= ABOUT THIS TASK =
After locating the line that contains "Click the text 'results live/transparent?'" in the material below, copy that line and each one following it, exactly, up to the last line. Pictures stay out.

= RECORDS FOR THE TASK =
Start of Block

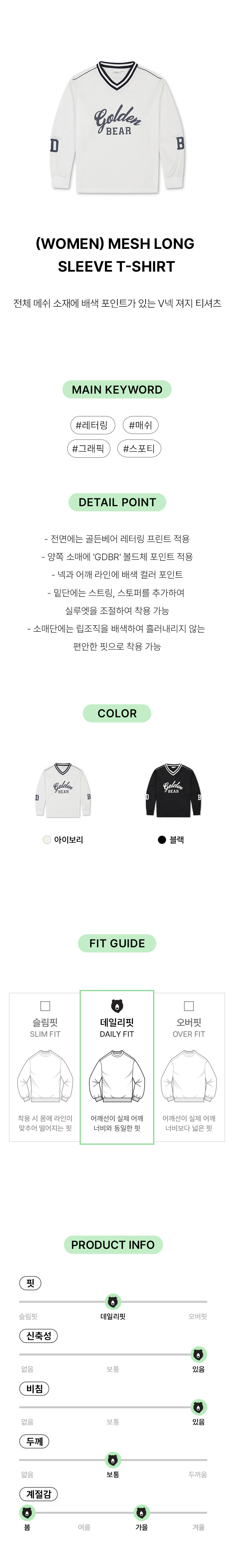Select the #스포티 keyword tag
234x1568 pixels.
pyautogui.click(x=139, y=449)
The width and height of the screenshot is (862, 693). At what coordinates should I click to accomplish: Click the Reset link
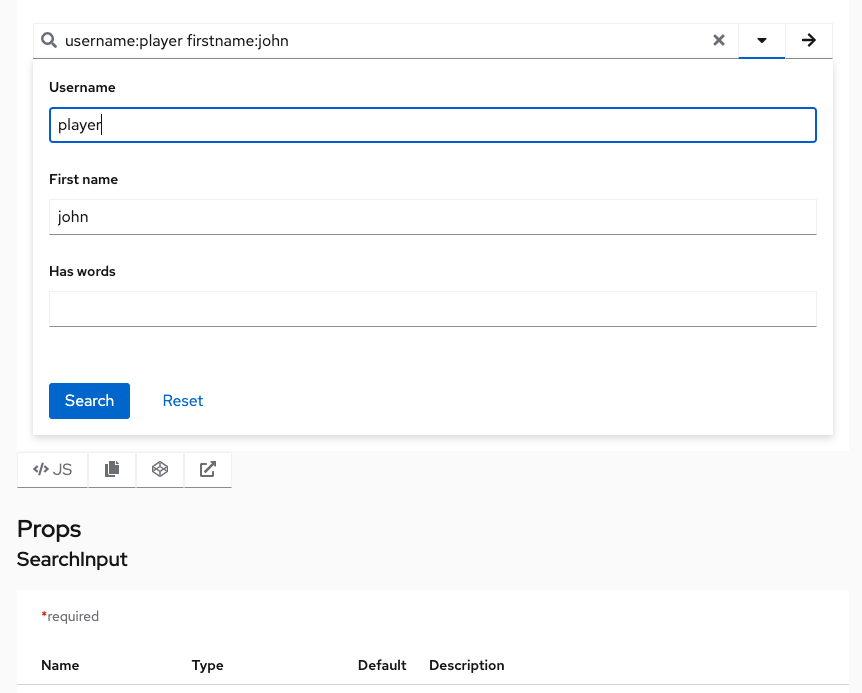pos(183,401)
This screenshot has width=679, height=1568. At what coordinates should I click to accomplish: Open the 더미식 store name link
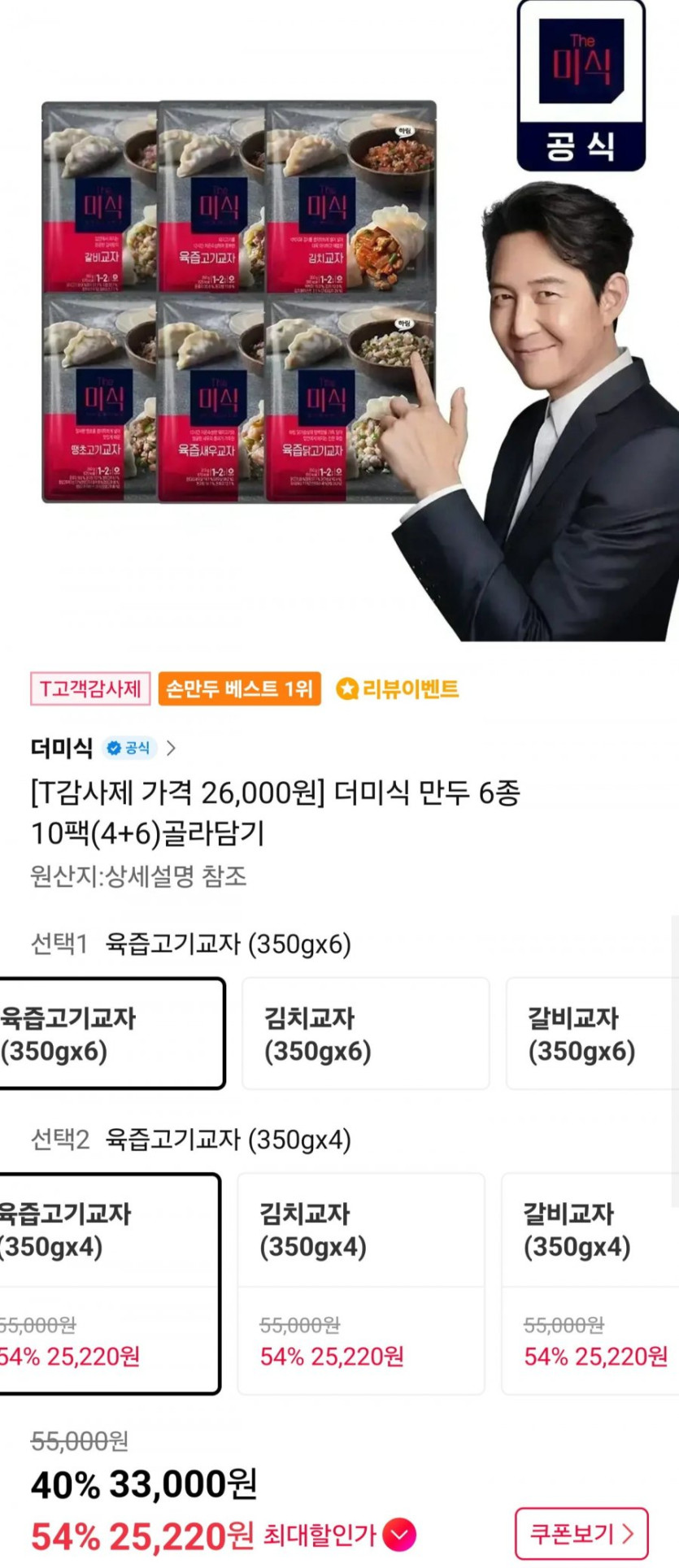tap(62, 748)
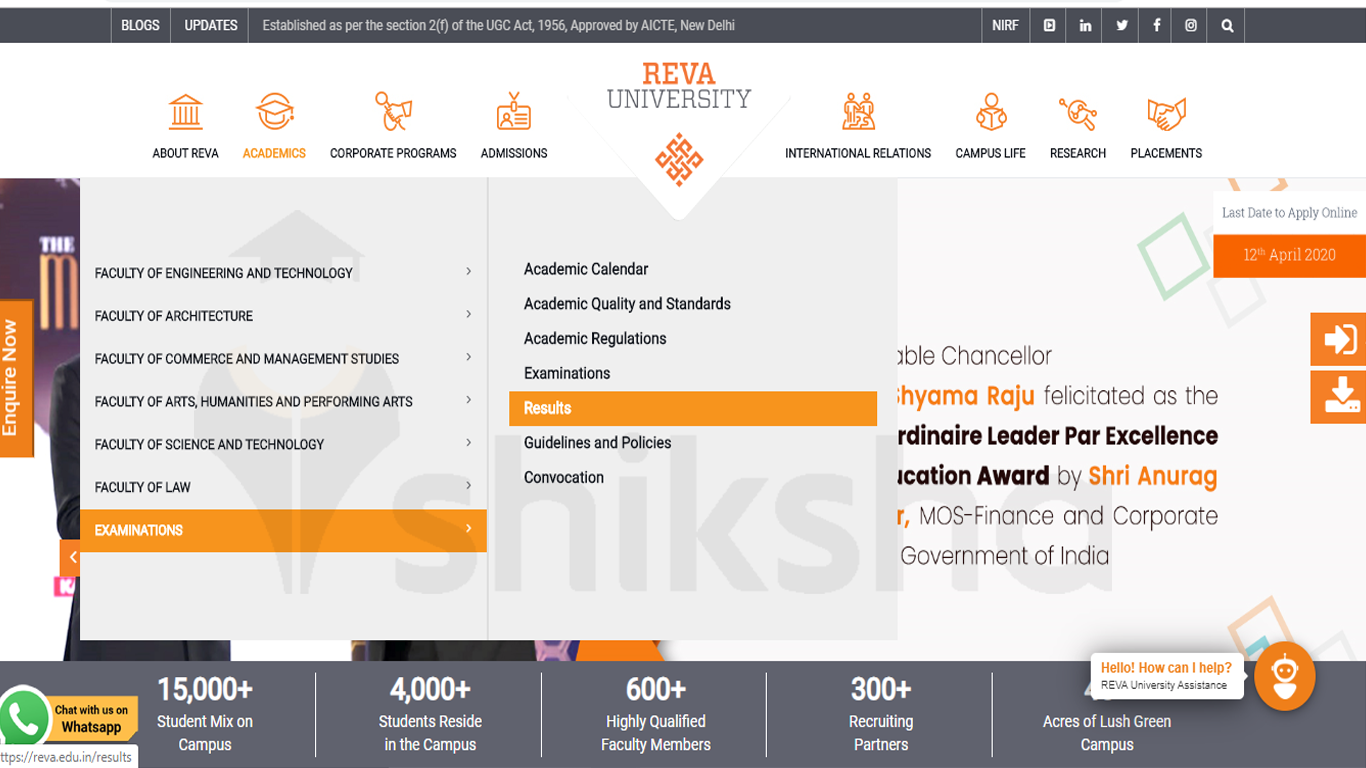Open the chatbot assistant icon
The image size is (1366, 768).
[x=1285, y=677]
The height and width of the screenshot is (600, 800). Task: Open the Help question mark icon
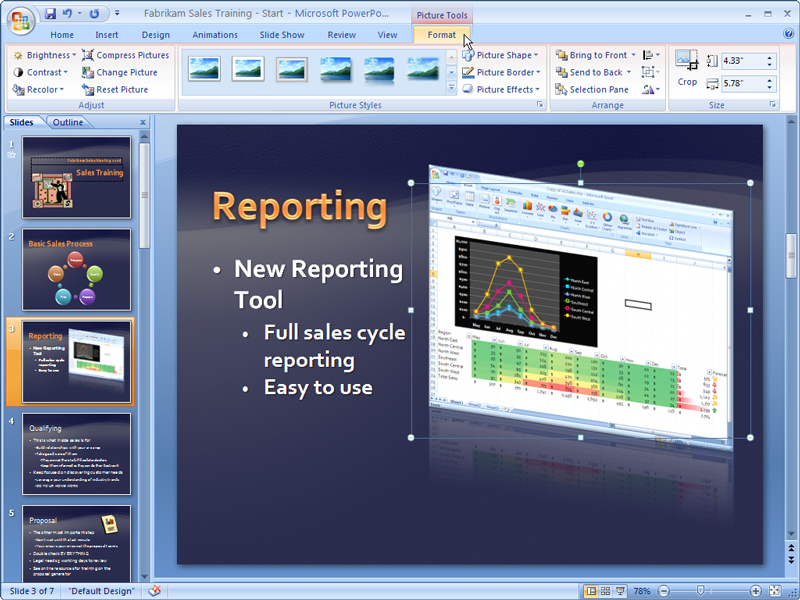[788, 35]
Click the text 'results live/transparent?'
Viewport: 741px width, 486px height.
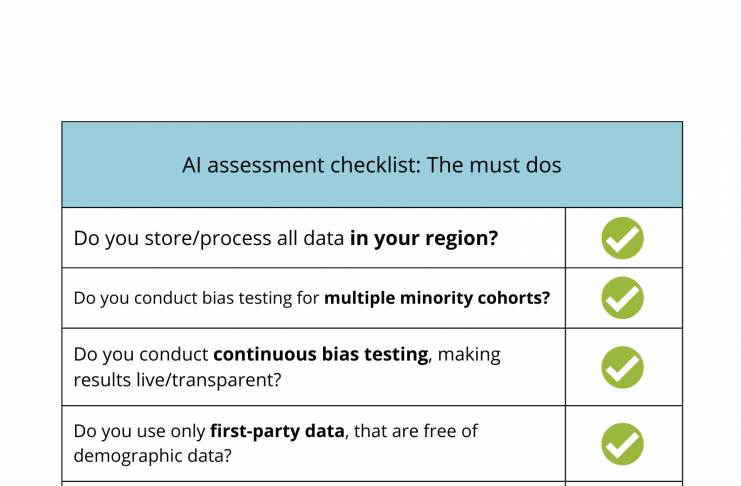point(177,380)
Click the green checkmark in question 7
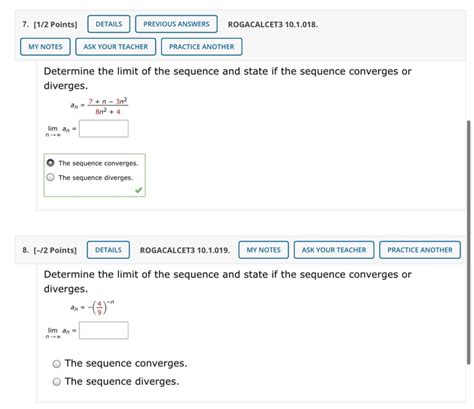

End of Block

= OUTPUT FOR THIS EXERCISE =
Click the text 'results live/transparent?'
Viewport: 741px width, 486px height.
point(177,380)
Click the green checkmark in question 7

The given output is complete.